Material provided
***
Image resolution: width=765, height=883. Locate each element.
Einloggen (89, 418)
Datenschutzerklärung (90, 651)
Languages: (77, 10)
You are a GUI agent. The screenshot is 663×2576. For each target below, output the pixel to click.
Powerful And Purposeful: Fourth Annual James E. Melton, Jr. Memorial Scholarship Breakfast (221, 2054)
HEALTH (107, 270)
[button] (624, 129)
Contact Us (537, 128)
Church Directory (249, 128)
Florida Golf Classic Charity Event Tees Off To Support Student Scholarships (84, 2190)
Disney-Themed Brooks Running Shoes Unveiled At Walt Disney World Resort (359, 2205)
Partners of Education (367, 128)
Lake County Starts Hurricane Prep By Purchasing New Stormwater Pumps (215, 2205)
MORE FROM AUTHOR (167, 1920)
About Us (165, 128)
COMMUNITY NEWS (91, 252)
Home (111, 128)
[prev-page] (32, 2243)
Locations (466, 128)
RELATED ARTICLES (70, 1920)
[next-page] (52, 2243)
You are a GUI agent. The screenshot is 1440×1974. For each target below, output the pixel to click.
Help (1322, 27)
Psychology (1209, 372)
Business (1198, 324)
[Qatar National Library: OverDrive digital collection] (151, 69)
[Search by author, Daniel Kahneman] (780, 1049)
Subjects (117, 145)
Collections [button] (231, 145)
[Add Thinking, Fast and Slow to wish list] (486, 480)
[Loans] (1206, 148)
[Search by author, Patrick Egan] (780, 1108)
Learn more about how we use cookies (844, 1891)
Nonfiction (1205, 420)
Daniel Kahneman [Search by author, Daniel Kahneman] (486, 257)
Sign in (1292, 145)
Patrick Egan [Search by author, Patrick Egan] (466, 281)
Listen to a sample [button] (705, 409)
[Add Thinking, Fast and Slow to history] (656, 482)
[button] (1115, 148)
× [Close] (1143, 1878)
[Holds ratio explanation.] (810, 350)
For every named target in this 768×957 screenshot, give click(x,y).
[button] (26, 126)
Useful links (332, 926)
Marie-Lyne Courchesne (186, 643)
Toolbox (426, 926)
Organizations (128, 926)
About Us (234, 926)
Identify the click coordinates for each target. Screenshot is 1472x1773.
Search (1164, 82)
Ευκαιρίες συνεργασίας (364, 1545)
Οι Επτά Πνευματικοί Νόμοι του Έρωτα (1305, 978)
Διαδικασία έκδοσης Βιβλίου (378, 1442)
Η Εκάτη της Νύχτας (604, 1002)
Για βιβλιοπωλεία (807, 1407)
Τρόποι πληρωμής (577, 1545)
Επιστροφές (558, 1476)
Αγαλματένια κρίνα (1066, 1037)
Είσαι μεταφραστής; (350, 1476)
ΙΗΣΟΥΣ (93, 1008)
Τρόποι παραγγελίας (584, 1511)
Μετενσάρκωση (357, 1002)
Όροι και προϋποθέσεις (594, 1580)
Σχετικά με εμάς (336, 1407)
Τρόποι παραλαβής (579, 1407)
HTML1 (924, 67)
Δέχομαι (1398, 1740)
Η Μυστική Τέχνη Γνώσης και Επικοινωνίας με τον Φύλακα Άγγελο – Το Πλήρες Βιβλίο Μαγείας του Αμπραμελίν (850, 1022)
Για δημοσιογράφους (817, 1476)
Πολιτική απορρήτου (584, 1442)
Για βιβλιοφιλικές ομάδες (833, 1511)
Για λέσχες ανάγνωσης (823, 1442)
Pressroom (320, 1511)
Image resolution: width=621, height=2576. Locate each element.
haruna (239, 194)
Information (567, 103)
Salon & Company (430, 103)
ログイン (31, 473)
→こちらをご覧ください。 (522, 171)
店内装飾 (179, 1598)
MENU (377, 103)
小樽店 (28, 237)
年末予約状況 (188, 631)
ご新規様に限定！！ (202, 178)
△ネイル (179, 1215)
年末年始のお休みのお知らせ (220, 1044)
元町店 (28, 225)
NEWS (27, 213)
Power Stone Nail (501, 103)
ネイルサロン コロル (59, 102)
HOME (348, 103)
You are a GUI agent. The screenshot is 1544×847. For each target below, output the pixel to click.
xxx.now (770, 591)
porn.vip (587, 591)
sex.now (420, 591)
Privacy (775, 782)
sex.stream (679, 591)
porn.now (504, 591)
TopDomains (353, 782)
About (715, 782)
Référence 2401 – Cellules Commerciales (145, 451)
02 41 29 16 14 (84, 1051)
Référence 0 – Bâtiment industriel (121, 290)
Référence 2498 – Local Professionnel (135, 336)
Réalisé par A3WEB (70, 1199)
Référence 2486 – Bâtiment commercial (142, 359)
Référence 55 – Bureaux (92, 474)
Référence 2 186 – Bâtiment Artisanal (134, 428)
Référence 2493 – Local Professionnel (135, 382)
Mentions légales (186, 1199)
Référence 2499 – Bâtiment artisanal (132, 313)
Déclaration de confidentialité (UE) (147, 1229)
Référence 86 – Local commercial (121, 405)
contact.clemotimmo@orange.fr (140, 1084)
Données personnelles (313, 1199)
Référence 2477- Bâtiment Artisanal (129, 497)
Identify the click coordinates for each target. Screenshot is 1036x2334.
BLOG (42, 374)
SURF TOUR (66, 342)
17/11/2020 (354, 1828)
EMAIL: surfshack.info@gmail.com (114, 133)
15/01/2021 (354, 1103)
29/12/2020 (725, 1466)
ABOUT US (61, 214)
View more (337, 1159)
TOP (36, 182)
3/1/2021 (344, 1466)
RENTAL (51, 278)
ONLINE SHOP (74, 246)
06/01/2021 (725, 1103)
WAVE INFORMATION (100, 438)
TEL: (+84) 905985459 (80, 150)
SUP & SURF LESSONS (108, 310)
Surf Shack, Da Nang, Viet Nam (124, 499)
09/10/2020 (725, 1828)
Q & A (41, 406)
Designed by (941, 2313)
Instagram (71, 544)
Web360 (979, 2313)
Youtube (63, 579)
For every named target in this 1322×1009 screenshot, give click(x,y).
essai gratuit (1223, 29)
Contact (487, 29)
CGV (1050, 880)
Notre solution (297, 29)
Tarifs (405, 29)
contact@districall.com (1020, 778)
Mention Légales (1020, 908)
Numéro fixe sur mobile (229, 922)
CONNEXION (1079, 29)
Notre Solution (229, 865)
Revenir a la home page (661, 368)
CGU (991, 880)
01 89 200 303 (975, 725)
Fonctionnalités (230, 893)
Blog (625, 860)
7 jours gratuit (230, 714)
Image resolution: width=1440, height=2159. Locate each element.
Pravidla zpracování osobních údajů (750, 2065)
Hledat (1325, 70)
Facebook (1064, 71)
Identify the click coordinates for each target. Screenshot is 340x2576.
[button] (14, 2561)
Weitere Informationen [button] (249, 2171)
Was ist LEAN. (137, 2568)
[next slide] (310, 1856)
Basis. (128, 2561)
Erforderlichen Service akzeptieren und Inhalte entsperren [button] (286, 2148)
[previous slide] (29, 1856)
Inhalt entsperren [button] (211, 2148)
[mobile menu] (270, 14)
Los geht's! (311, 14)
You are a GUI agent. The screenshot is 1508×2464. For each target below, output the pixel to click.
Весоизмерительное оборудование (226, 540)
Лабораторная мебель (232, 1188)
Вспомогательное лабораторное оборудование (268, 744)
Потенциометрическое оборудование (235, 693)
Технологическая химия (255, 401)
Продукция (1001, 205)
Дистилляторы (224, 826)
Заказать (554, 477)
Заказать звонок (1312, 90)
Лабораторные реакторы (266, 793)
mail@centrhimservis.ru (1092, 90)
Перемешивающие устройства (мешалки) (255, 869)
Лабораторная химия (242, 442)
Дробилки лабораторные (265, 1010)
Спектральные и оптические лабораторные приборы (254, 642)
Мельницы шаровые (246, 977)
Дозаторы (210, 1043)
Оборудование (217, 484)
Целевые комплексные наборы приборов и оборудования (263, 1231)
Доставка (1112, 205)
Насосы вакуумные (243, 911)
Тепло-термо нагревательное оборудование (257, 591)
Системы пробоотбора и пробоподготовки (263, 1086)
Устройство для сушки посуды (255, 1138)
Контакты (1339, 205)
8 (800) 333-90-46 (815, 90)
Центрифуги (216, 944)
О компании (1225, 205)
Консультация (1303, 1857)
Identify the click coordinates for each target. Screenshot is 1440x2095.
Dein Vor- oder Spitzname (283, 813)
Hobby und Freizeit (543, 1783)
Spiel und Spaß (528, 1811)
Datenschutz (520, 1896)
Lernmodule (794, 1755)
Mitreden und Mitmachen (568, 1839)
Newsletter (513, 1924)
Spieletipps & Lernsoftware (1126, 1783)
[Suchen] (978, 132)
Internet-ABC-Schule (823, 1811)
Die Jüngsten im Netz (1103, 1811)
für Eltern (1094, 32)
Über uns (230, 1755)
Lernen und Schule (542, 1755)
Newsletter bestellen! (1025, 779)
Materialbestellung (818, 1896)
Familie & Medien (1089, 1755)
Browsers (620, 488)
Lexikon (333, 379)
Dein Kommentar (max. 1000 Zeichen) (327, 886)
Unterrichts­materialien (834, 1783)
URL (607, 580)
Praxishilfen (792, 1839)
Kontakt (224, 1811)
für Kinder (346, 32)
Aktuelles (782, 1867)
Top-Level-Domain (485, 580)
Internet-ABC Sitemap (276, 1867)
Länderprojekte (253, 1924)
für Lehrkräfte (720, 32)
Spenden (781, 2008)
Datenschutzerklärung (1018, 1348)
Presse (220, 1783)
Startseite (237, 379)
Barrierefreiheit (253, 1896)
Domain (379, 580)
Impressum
***
What to produce
Print the rows from the one containing "Church Directory (249, 128)" through the one containing "Lake County Starts", inclusive, reproducing each line verbatim.

Solved exercise
Church Directory (249, 128)
Florida Golf Classic Charity Event Tees Off To Support Student Scholarships (84, 2190)
Disney-Themed Brooks Running Shoes Unveiled At Walt Disney World Resort (359, 2205)
Partners of Education (367, 128)
Lake County Starts Hurricane Prep By Purchasing New Stormwater Pumps (215, 2205)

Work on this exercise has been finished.